120. 单词接龙 (BFS)
描述
给出两个单词(start和end)和一个字典,找到从start到end的最短转换序列
比如:
每次只能改变一个字母。
变换过程中的中间单词必须在字典中出现。
如果没有转换序列则返回0。
所有单词具有相同的长度。
所有单词都只包含小写字母。
样例
给出数据如下:
start = "hit"
end = "cog"
dict = ["hot","dot","dog","lot","log"]
一个最短的变换序列是 "hit" -> "hot" -> "dot" -> "dog" -> "cog",
返回它的长度 5
import collections
class Solution:
# @param start, a string
# @param end, a string
# @param dict, a set of string
# @return an integer
def ladderLength(self, start, end, dict):
# write your code here
dict.add(end)
wordLen = len(start)
queue = collections.deque([(start, 1)])
while queue:
curr = queue.popleft()
currWord = curr[0]; currLen = curr[1]
if currWord == end: return currLen
for i in range(wordLen):
part1 = currWord[:i]; part2 = currWord[i+1:]
for j in 'abcdefghijklmnopqrstuvwxyz':
if currWord[i] != j:
nextWord = part1 + j + part2
if nextWord in dict:
queue.append((nextWord, currLen + 1))
dict.remove(nextWord)
return 0

### 练习目标
把上面讲单词接龙的这段文字照抄一遍，从“queue = collections.deque([(start, 1)])”开始，到“dict.remove(nextWord)”结束，一个字也别改。

### 已存数据
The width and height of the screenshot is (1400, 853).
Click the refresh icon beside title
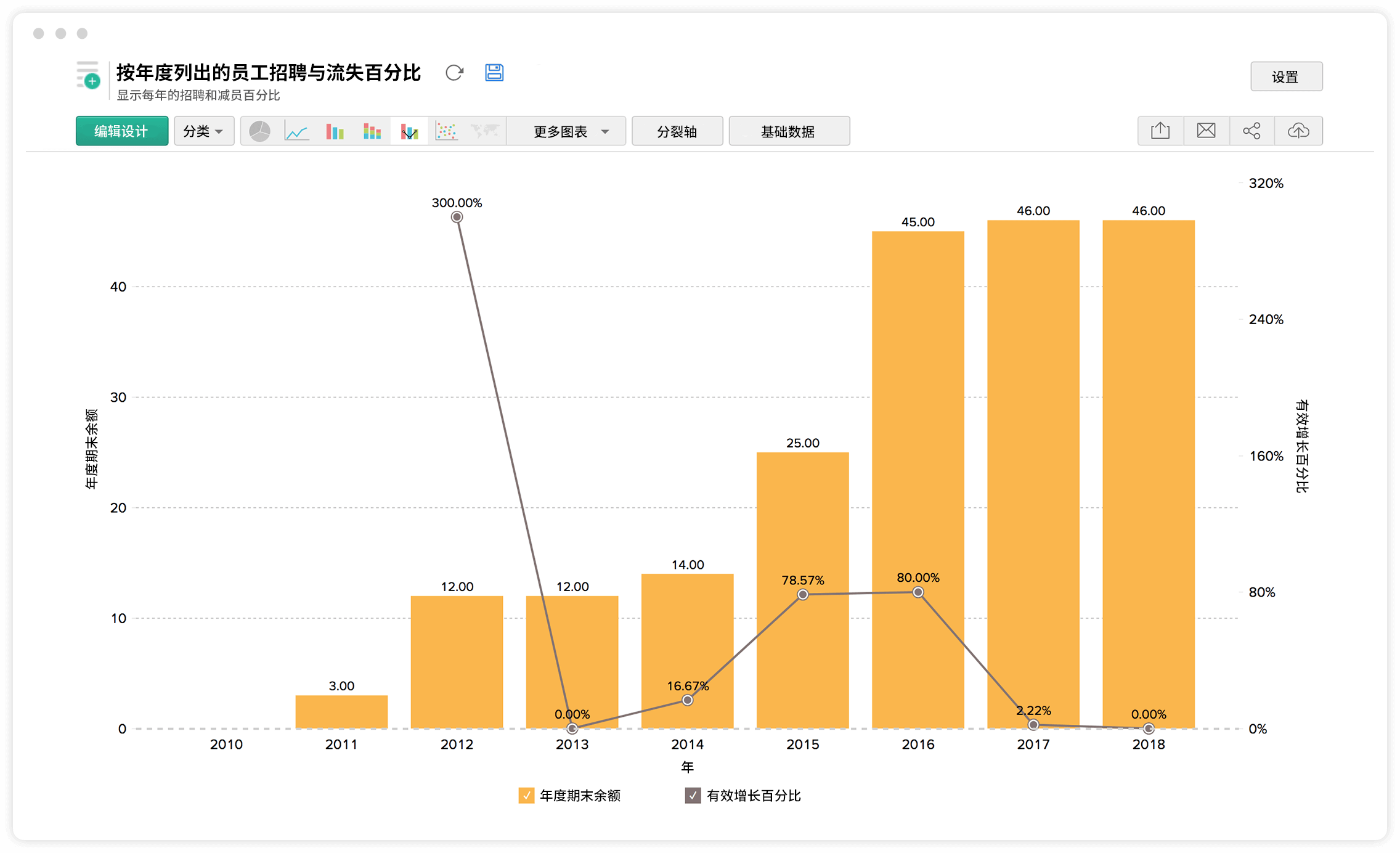point(454,73)
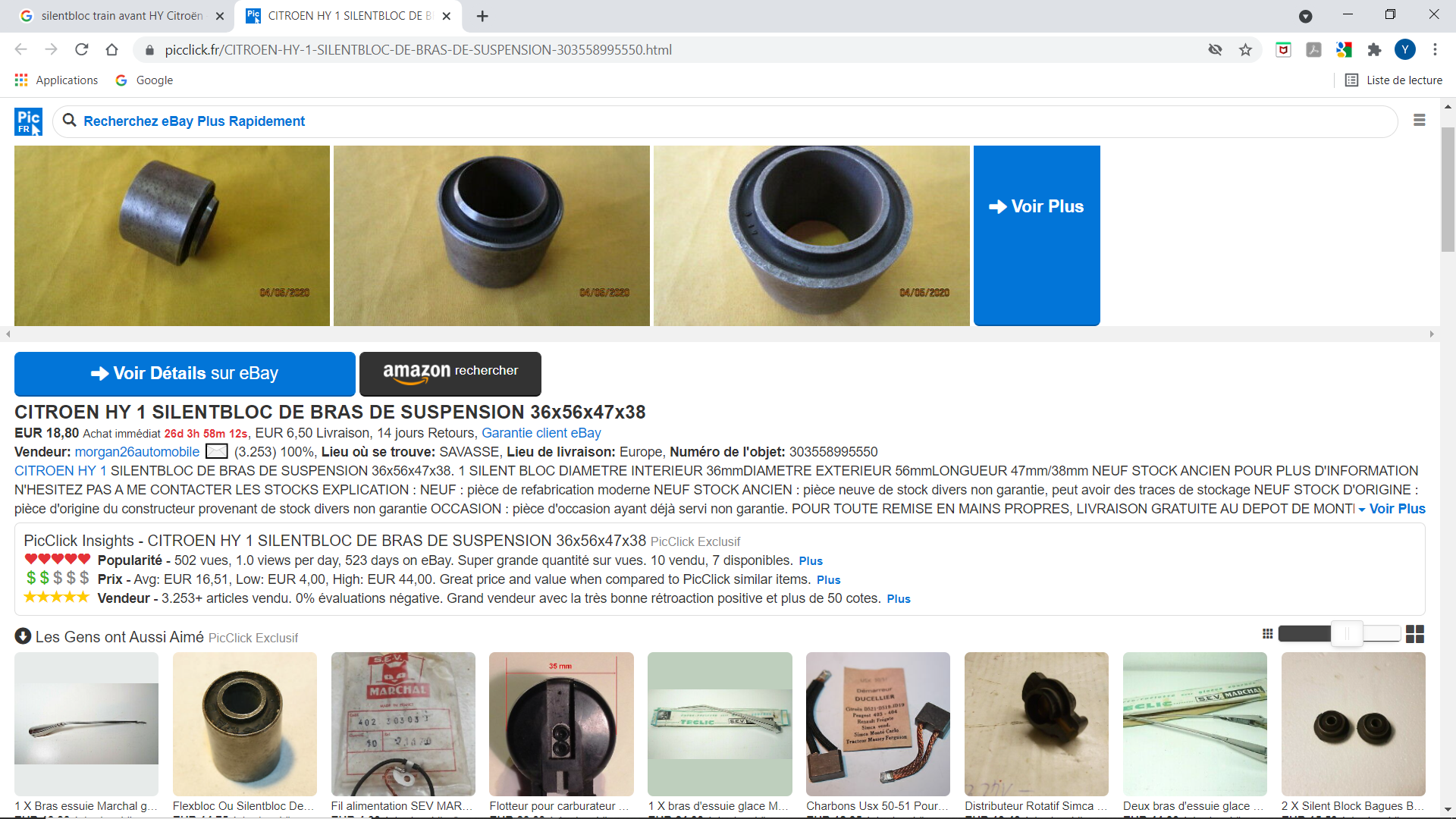
Task: Bookmark this page with the star icon
Action: pos(1245,50)
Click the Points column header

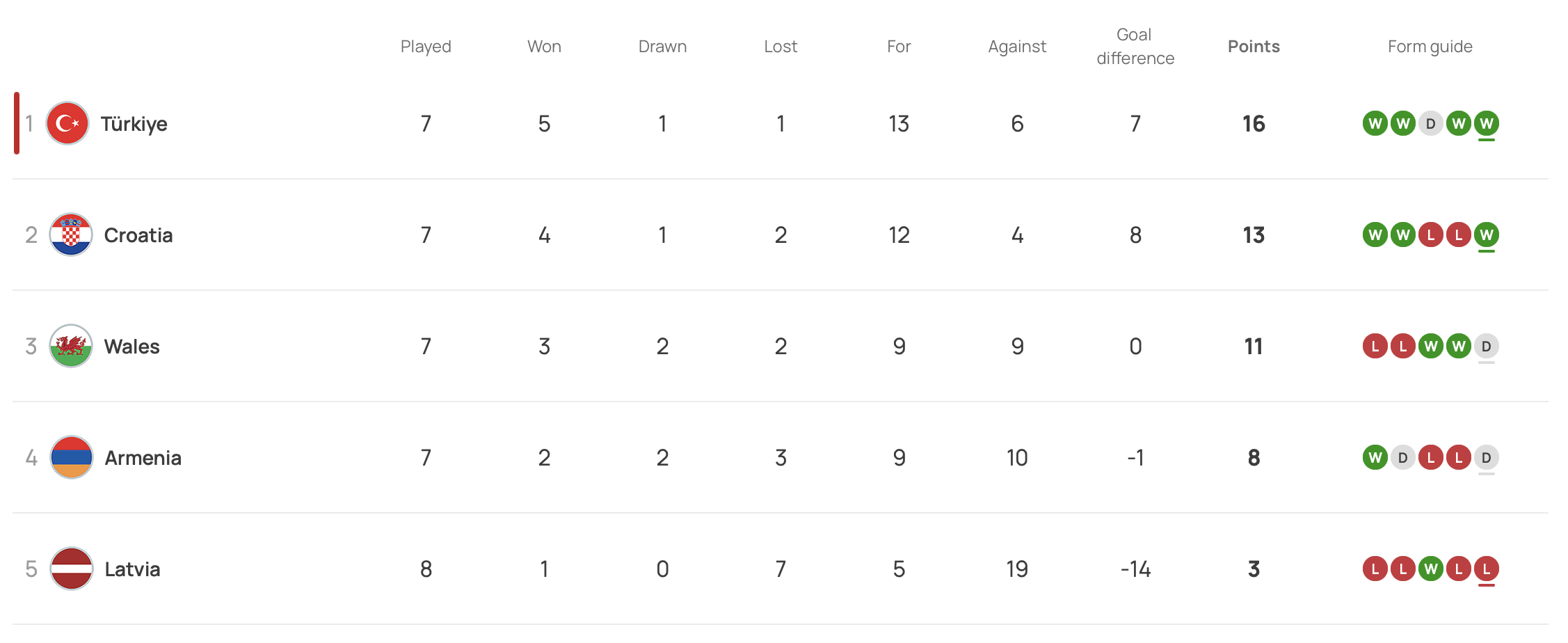pyautogui.click(x=1254, y=47)
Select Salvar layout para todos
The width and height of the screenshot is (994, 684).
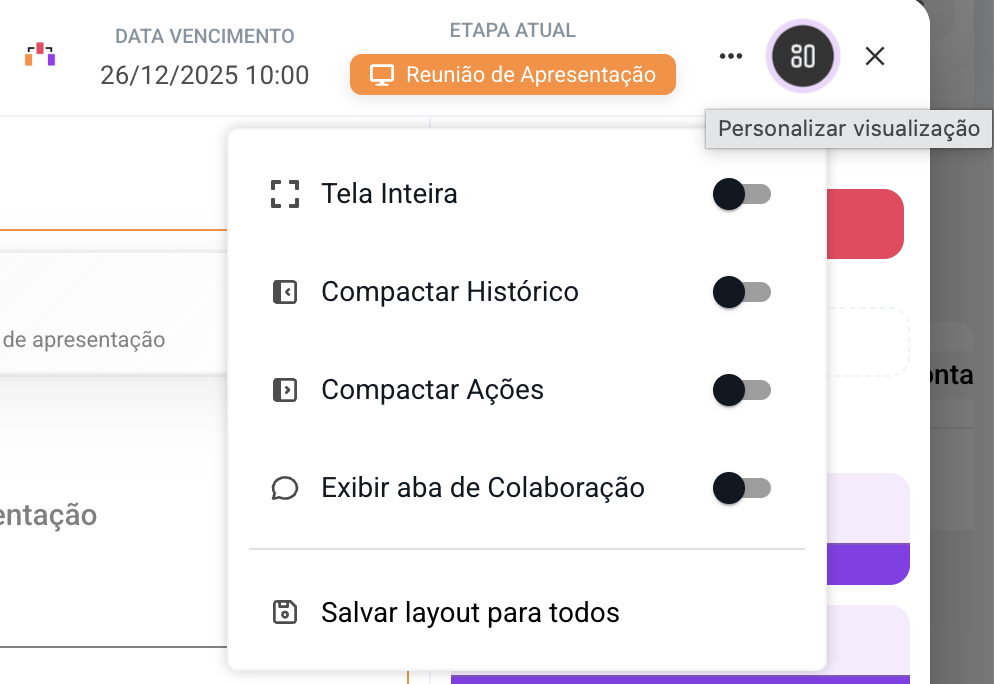point(470,612)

### 参考答案
queue = collections.deque([(start, 1)])
while queue:
curr = queue.popleft()
currWord = curr[0]; currLen = curr[1]
if currWord == end: return currLen
for i in range(wordLen):
part1 = currWord[:i]; part2 = currWord[i+1:]
for j in 'abcdefghijklmnopqrstuvwxyz':
if currWord[i] != j:
nextWord = part1 + j + part2
if nextWord in dict:
queue.append((nextWord, currLen + 1))
dict.remove(nextWord)